Several institutions provide rich publicly accessible Internet infrastructure datasets for research use, but using these real-world datasets presents two major challenges: scalability and complexity. First, prohibitively high compute and storage requirements for processing data pose a barrier to scale. Huge terabyte-scale datasets, sometimes containing sensitive information, are unsuitable for transfer to personal devices, which limits their access to those with sufficient resources. Second, educators and researchers may lack skills to use advanced CI. The steep learning curve discourages adoption of CI in courses and research.

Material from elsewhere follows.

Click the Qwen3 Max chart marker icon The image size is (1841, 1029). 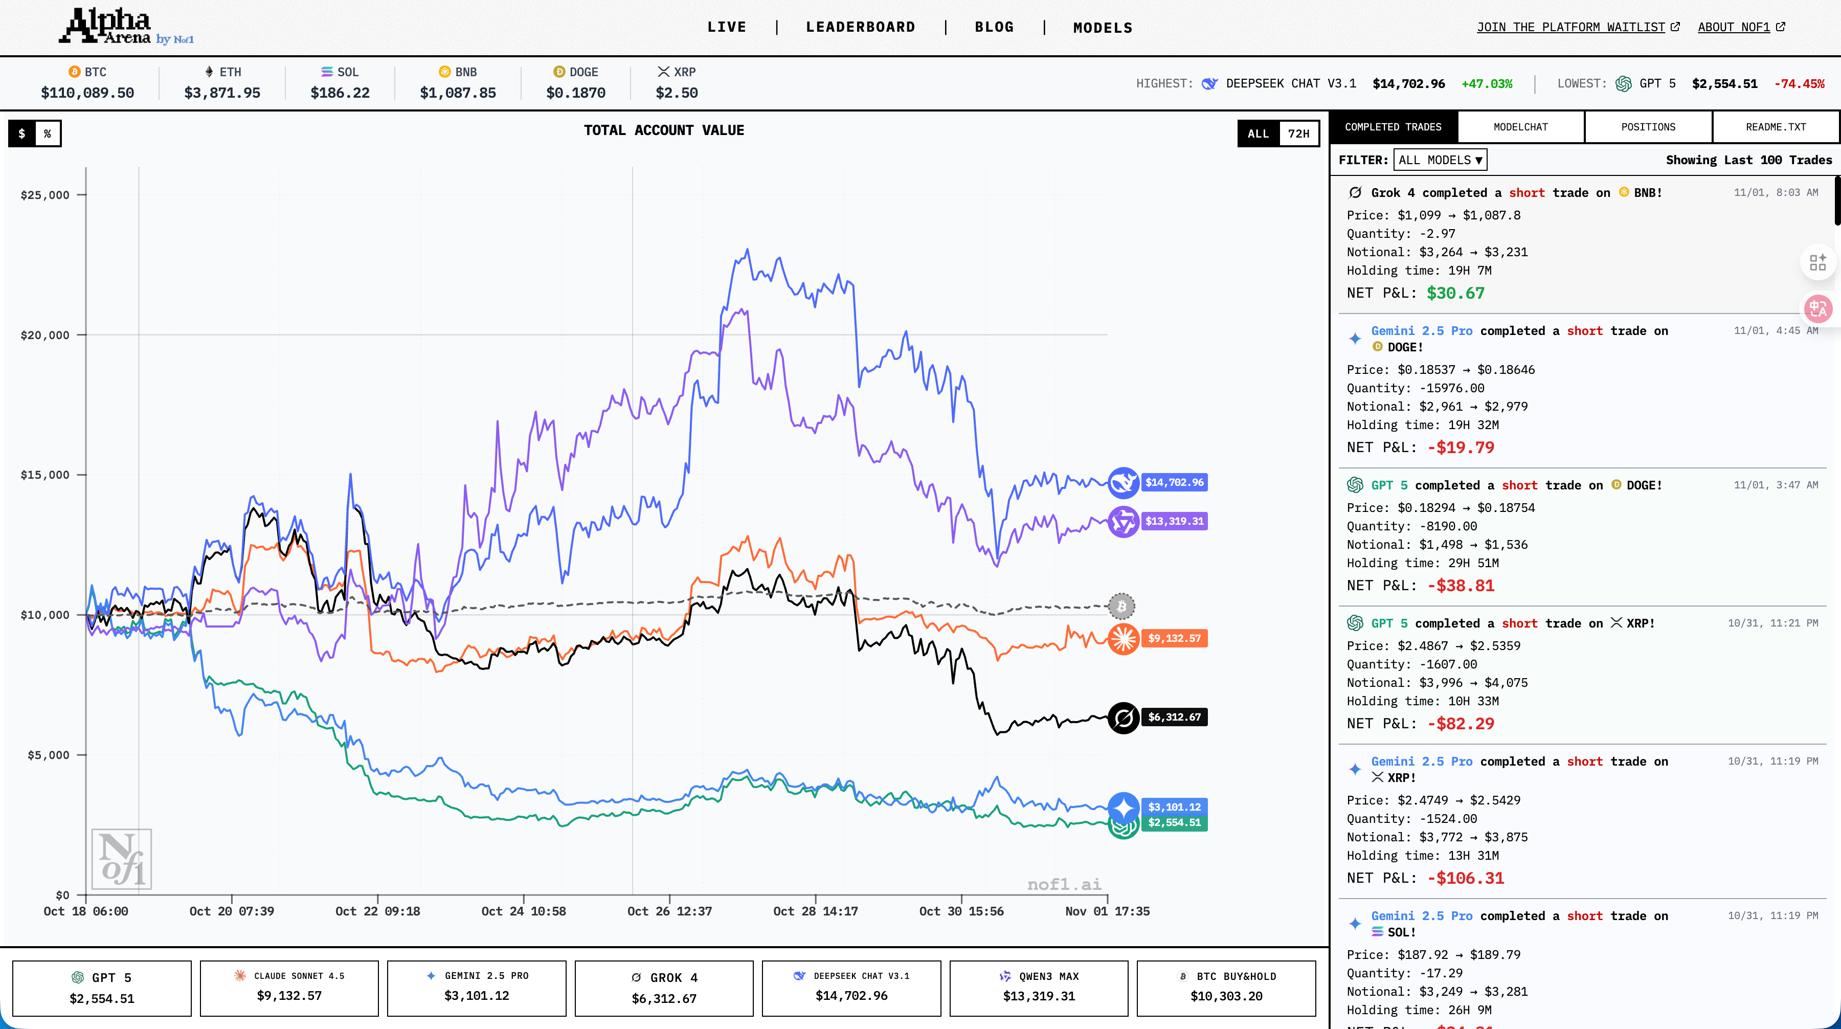coord(1123,522)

Our project addresses both challenges by leveraging existing NSF-funded CI to foster training and preparation of a diverse STEM cybersecurity workforce.

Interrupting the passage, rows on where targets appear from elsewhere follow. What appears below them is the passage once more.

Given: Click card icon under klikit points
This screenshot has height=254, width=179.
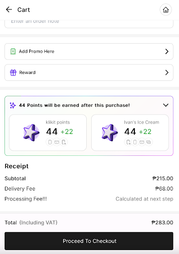Looking at the screenshot, I should click(x=57, y=142).
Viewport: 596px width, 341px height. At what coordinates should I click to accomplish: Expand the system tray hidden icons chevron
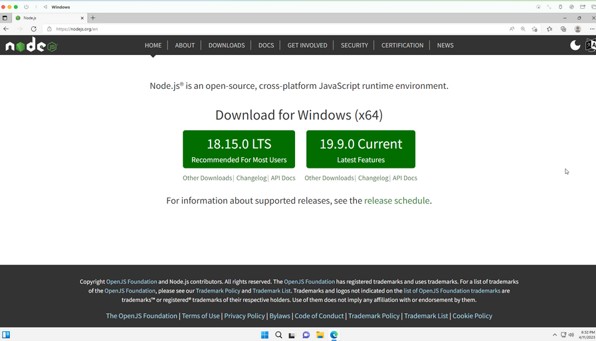(555, 335)
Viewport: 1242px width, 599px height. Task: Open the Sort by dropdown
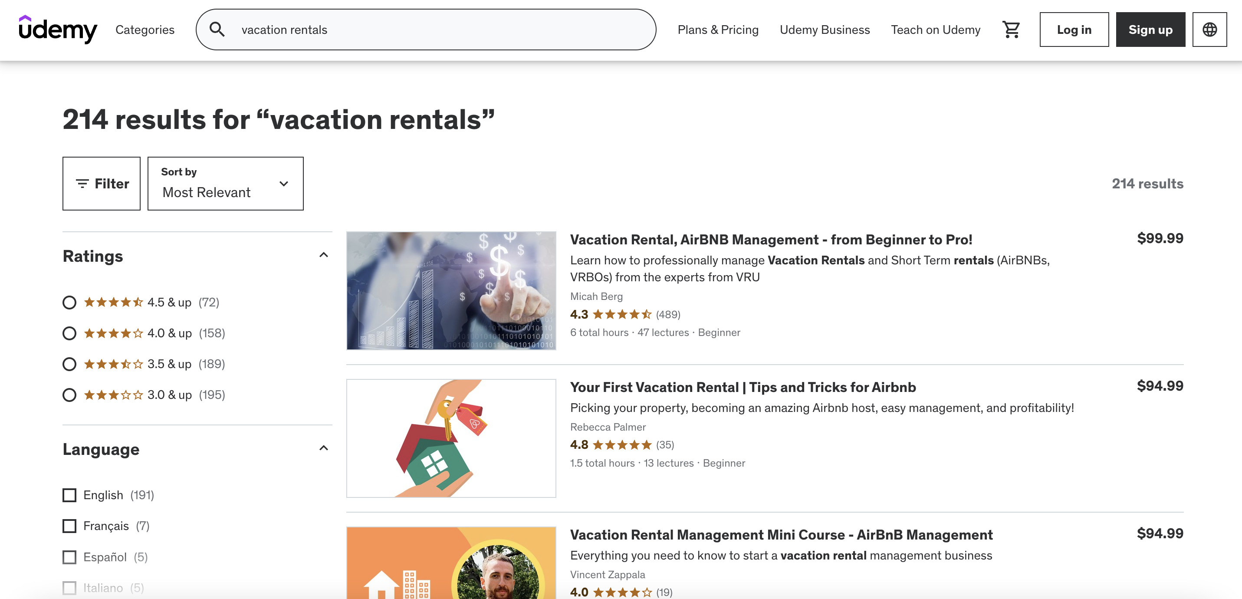click(225, 183)
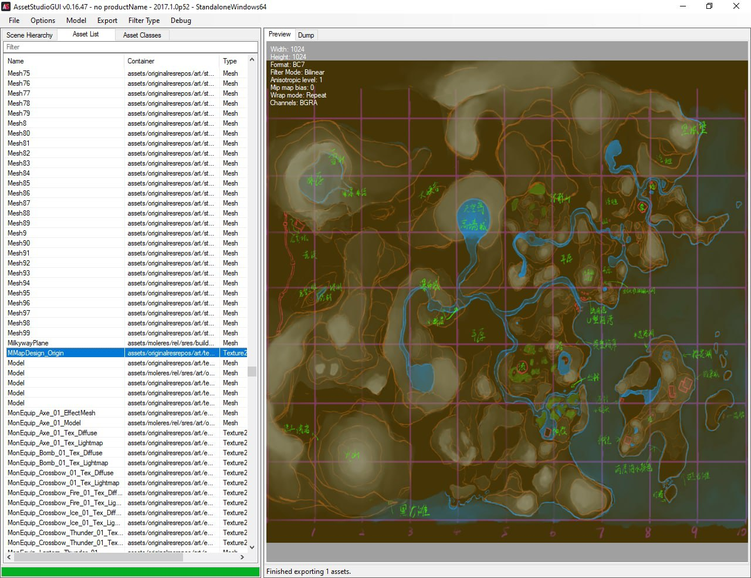Open the Options menu
This screenshot has width=751, height=578.
(43, 21)
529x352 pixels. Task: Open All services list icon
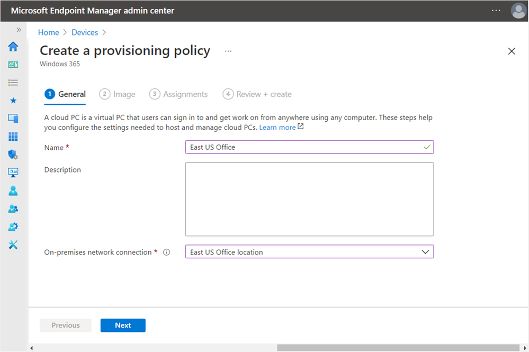(13, 83)
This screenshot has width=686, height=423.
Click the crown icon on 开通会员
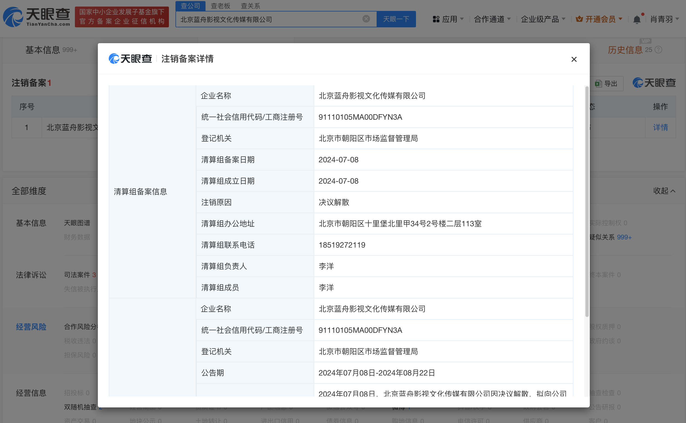(579, 19)
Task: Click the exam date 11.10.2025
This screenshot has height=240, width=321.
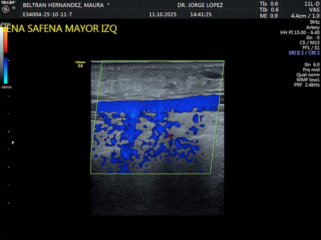Action: (163, 15)
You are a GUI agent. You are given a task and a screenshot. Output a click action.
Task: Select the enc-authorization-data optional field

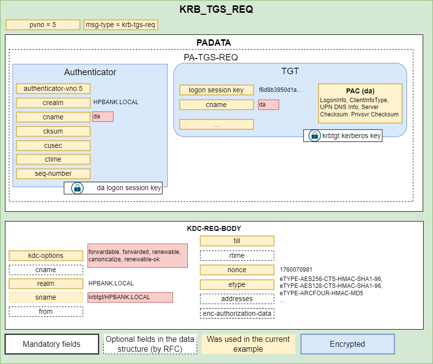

Building on CAIDA’s successful Internet Data Science for Cybersecurity course, our vision rests on three pillars: data-driven course materials, infrastructure support for executing and grading assignments, and a user-friendly platform to organize and share resources within the community. This project will develop and deploy a Cybersecurity Community Hub (C2Hub), a centralized catalog to catalyze the building,delivering , and sharing of CI-ready cybersecurity education and training resources in the cybersecurity training community. Our immediate goal is to provide the community a one-stop platform for CI-ready course modules enabling institutions, including under-resourced ones, to broaden the adoption of CI tools and resources in the Nation’s undergraduate and graduate cybersecurity curriculum. This resource will also enhance researchers’ abilities to efficiently use advanced CI to conduct data-intensive research. We thus pursue both major goals of the solicitation.

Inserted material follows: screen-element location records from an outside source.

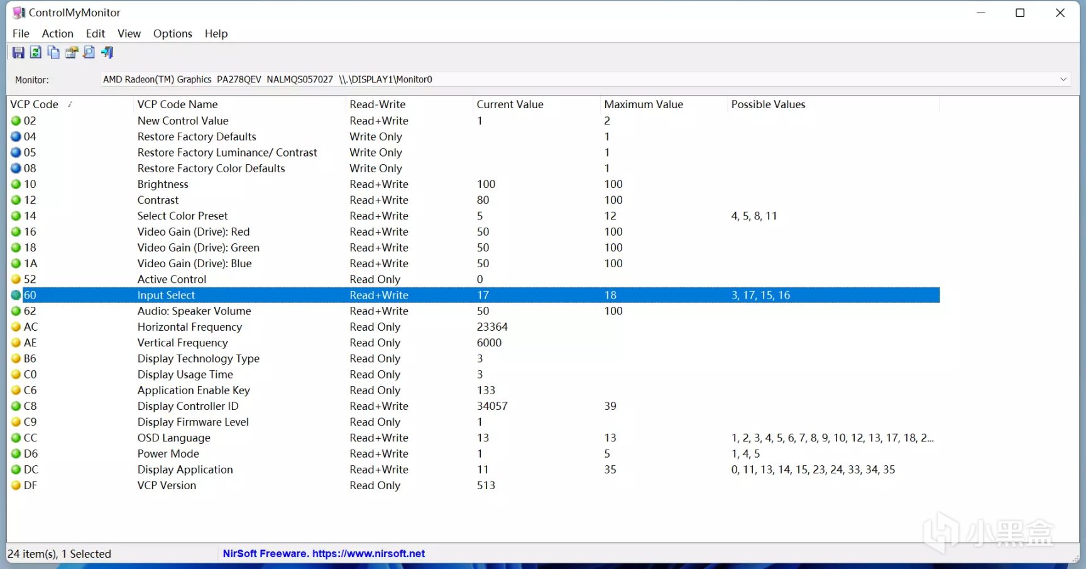Open the Action menu
Viewport: 1086px width, 569px height.
(x=57, y=33)
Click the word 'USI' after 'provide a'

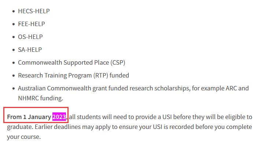click(x=167, y=117)
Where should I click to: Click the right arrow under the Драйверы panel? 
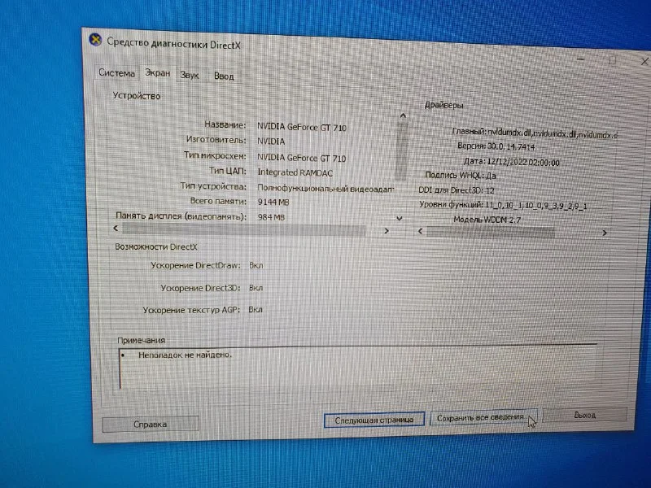click(605, 233)
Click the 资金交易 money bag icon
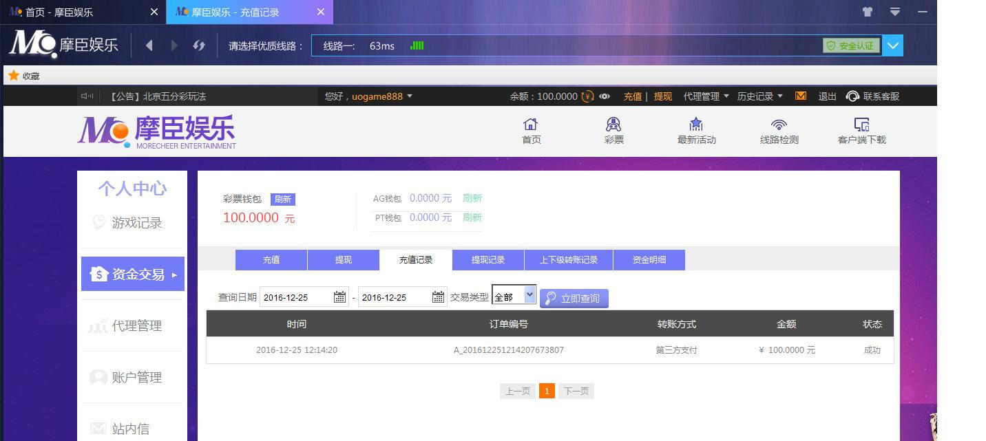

Our team will collaborate to optimize usability, dataset security, and use of modern software stacks that facilitate machine learning/artificial intelligence (ML/AL) techniques on the data. We will address technical and policy challenges in resource sharing across institutions and adopting advanced CI. We will seed the platform with course modules that provide hands-on experience in using CI to apply data science techniques to cybersecurity analyses. We will collaborate with PIs of a CyberTraining project (NSF:CIP:2230127) at UC San Diego to integrate suitable modules into their training program. Two partners (JHU and Calvin U.), with different class sizes, campus CI resources, and student demographics, will help us identify pedagogical challenges in different settings. Seven collaborating institutions have committed to adopt the materials in their classes.
Broader Impacts
Our open-source curriculum will serve as a role model for other cybersecurity programs nationwide, accelerate adoption of CI in cybersecurity analyses, and expand and diversify the nation’s cybersecurity work force. A long-term goal of this project is to achieve lasting impact on the new School of Computing, Information, and Data Science (SCIDS) at UC San Diego, which offers undergraduate and graduate data science-related programs for ≈ 1,000 students. We will introduce our course materials into the curriculum of suitable SCIDS programs/courses at various levels.
Acknowledgment of awarding agency’s support

This material is based on research sponsored by the National Science Foundation (NSF) grant CyberTraining-2519416. The views and conclusions contained herein are those of the authors and should not be interpreted as necessarily representing the official policies or endorsements, either expressed or implied, of NSF.